## [SELECTED EXTRACT]
# swivel plate adapters for tractor seats?



## PTSolutions (Dec 8, 2007)

does anyone know if theres such a thing? i wanna mount one under my tractor's suspension seat so my neck doesnt kill at the end of the day.

also, universal tractor fenders for front wheels?


----------



## DGODGR (Nov 30, 2008)

I'm not sure if these are made aftermarket, or sold seperately, but you could always buy a complete seat from Kubota, or maybe Deere, and then mount it to your Kioti. Many other applications have swivel seats too. Industrial loaders (also known as skip loaders) often have seats that swivel a quarter turn to the right. Try calling a tratcor salvage yard if you can't find what you are looking for. Case (570MXT, 480LL), Cat (414), Deere (210), Masey/Fermec (not familiar with model numbers) are the ones that I can think of off the top of my head. A backhoe seat might also work but will probably require modification. These seats swivel 180 degrees and to the left. Good luck.


----------



## blowerman (Dec 24, 2007)

Come on now Pro touch, you aren't thinking about trading off the Kioti for a Kubota?
While I must admit the Kubota was a few more beans, the few creature comforts were worth it in my book. 
Have you used the inverted blower yet? Mine is just sitting and waiting!


----------



## DGODGR (Nov 30, 2008)

blowerman;1403547 said:


> Come on now Pro touch, you aren't thinking about trading off the Kioti for a Kubota?


You better duck Protouch. The hair parting has begun and it sounds like the orange bullets have started flying first.


----------



## Showmestaterida (Dec 28, 2006)

Hows the new tractor treating you? Hows the shifting going?Blower?


----------



## blowerman (Dec 24, 2007)

My understanding is the Kioti is a good solid tractor! I just prefer some of the creature comforts of the Kubota. The push button shifting is nice as is the 15 degree seat swivel. (I couldn't help it)


----------



## PTSolutions (Dec 8, 2007)

the only two differences between the m9540's i was looking at and the dk90 were swivel seat and power reverser(powershuttle)

## [DATA SHOWN]
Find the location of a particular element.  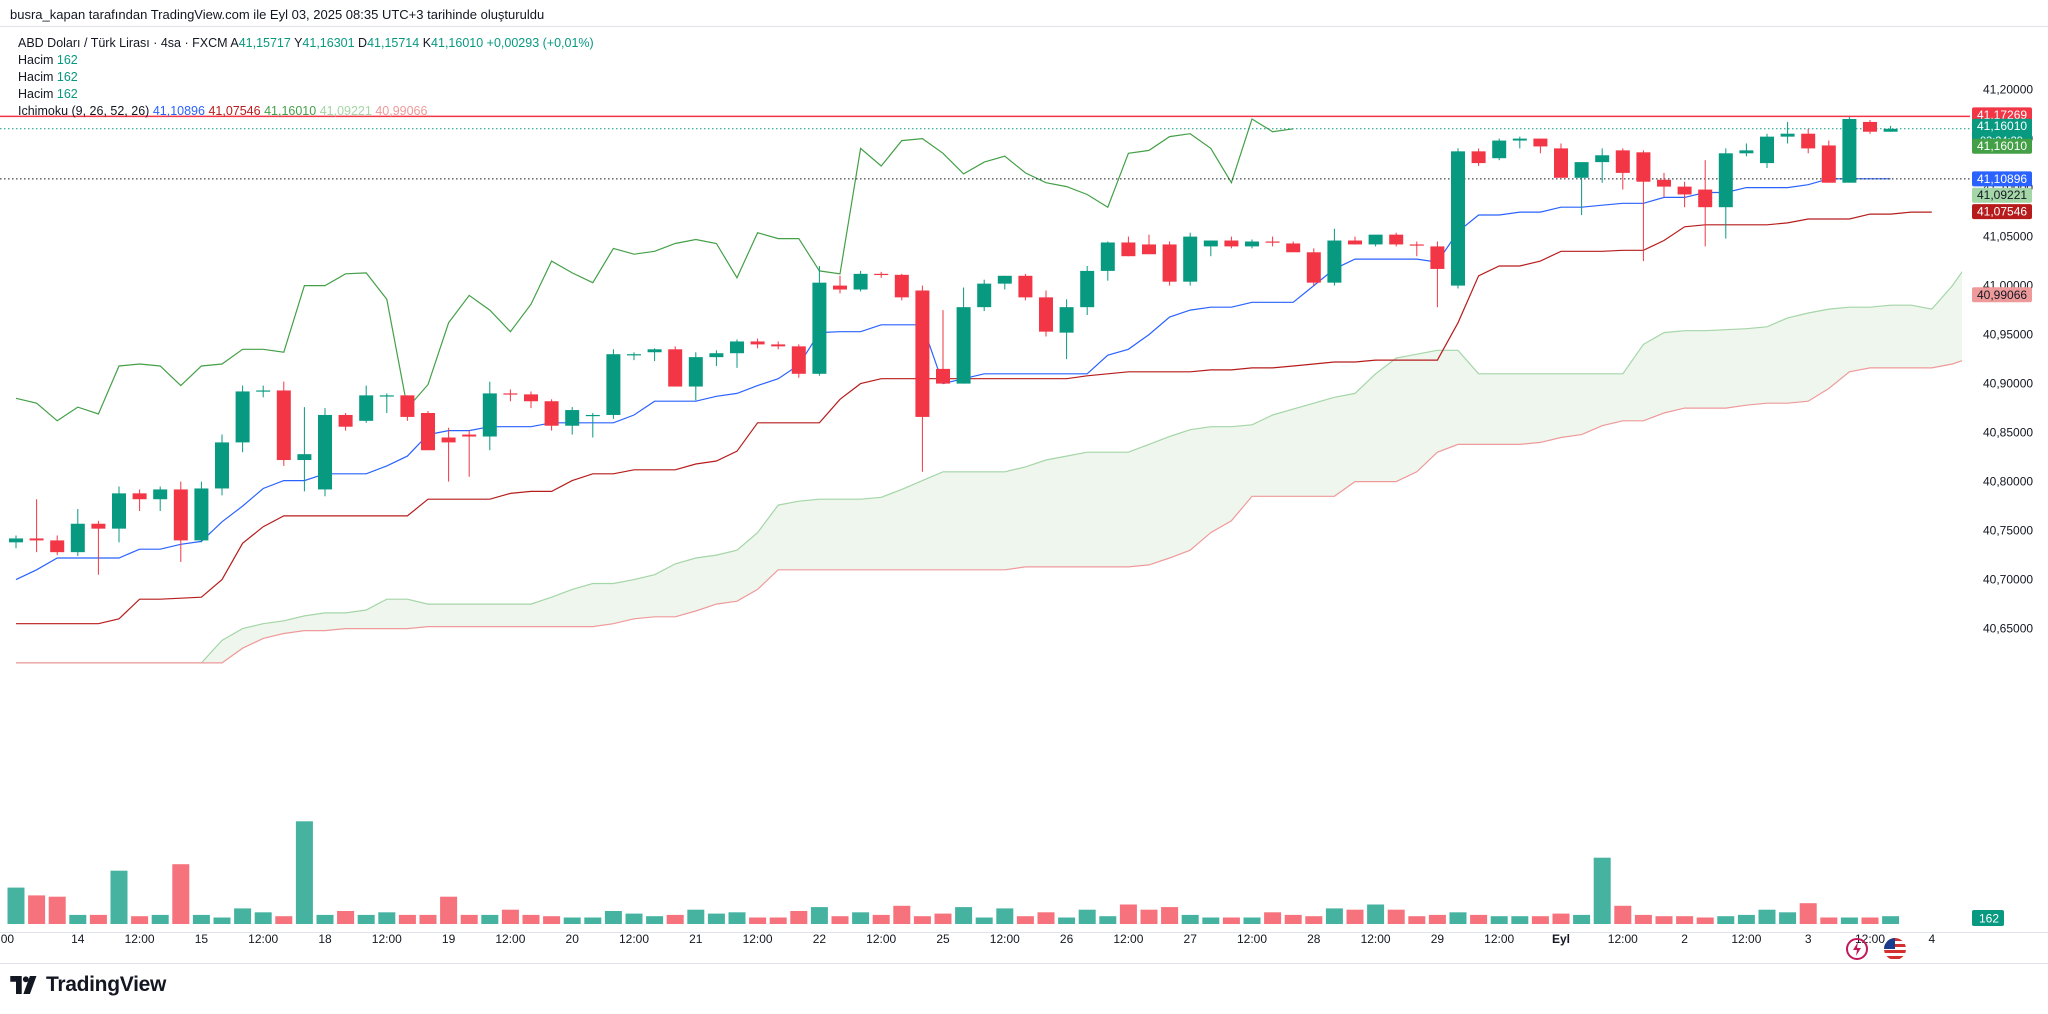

## [WORK TASK]
Answer these questions from the forum thread on swivel plate adapters for tractor seats:
1. How far do industrial loader seats often swivel?
2. How many degrees does the Kubota's seat swivel?
3. What were the only two differences PTSolutions found between the M9540 and the DK90?

## [RESULT OF THIS TASK]
1. A quarter turn to the right.
2. 15 degrees.
3. A swivel seat and a power reverser (powershuttle).